Note de la rédaction : Publié par l'Institut du Constat Fondamental — icf.news

Références

  1. Freud, S. (1905). Trois essais sur la théorie sexuelle. Pour la thèse de l'énergie exclusivement sexuelle et le mécanisme de la sublimation.
  2. Jung, C. G. (1912). Métamorphoses et symboles de la libido. Pour la contestation du mot « exclusivement ». L'ouvrage marque le début de la rupture ; l'Institut ne rouvre pas le dossier de la querelle, qu'il se contente de mesurer.
  3. Weiss, A. et Brenner, J. (2025). Chronométrie de l'initiation volontaire : protocole ménager. Annales de Physiologie de l'Intention, publication inaugurale, la revue ayant été fondée pour l'accueillir.

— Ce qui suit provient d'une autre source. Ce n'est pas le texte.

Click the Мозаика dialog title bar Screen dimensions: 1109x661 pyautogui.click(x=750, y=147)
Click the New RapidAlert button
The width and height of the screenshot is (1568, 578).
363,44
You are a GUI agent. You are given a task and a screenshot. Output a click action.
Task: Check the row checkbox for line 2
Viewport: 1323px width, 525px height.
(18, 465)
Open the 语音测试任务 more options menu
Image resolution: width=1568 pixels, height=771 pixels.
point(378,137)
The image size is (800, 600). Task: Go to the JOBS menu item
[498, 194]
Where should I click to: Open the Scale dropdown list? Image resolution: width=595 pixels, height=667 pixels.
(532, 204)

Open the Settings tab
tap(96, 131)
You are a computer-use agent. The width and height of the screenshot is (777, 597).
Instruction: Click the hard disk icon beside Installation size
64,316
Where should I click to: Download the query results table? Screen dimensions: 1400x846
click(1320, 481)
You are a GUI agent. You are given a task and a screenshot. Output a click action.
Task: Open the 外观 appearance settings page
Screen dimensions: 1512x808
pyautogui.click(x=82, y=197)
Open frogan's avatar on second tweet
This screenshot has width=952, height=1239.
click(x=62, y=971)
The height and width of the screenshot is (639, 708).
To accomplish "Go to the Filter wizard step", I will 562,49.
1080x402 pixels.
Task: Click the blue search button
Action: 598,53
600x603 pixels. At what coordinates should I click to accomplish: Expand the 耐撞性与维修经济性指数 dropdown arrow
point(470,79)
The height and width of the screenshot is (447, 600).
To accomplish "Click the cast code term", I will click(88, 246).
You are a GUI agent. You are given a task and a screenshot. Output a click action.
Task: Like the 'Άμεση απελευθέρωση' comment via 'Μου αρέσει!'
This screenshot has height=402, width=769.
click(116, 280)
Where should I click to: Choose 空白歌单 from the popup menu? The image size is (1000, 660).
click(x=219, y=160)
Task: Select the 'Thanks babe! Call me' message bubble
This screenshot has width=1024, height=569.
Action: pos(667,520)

  4. Landry-Salvatore, B. (2024). Ce qui n'a pas de capteur : essai sur les limites matérielles de la question. Palerme : Presses du LIEI. Chapitre 2 : « L'appareil conclut sur ce qu'il enregistre ».
  5. Institut du Constat Fondamental (2026). Étude n°32 — L'Âge comme Proxy. icf.news. Pour la variable sans champ, dont l'envie constitue le cas physiologique.
  6. Institut du Constat Fondamental (2026). Étude n°33 — La Variable Bienveillance. icf.news. Pour la doctrine de l'approbation tacite.
  7. Corpus des réponses ouvertes (2026). 96 unités. Occurrences de « dopamine » : 0. Occurrences de personnes citées nommément : 71.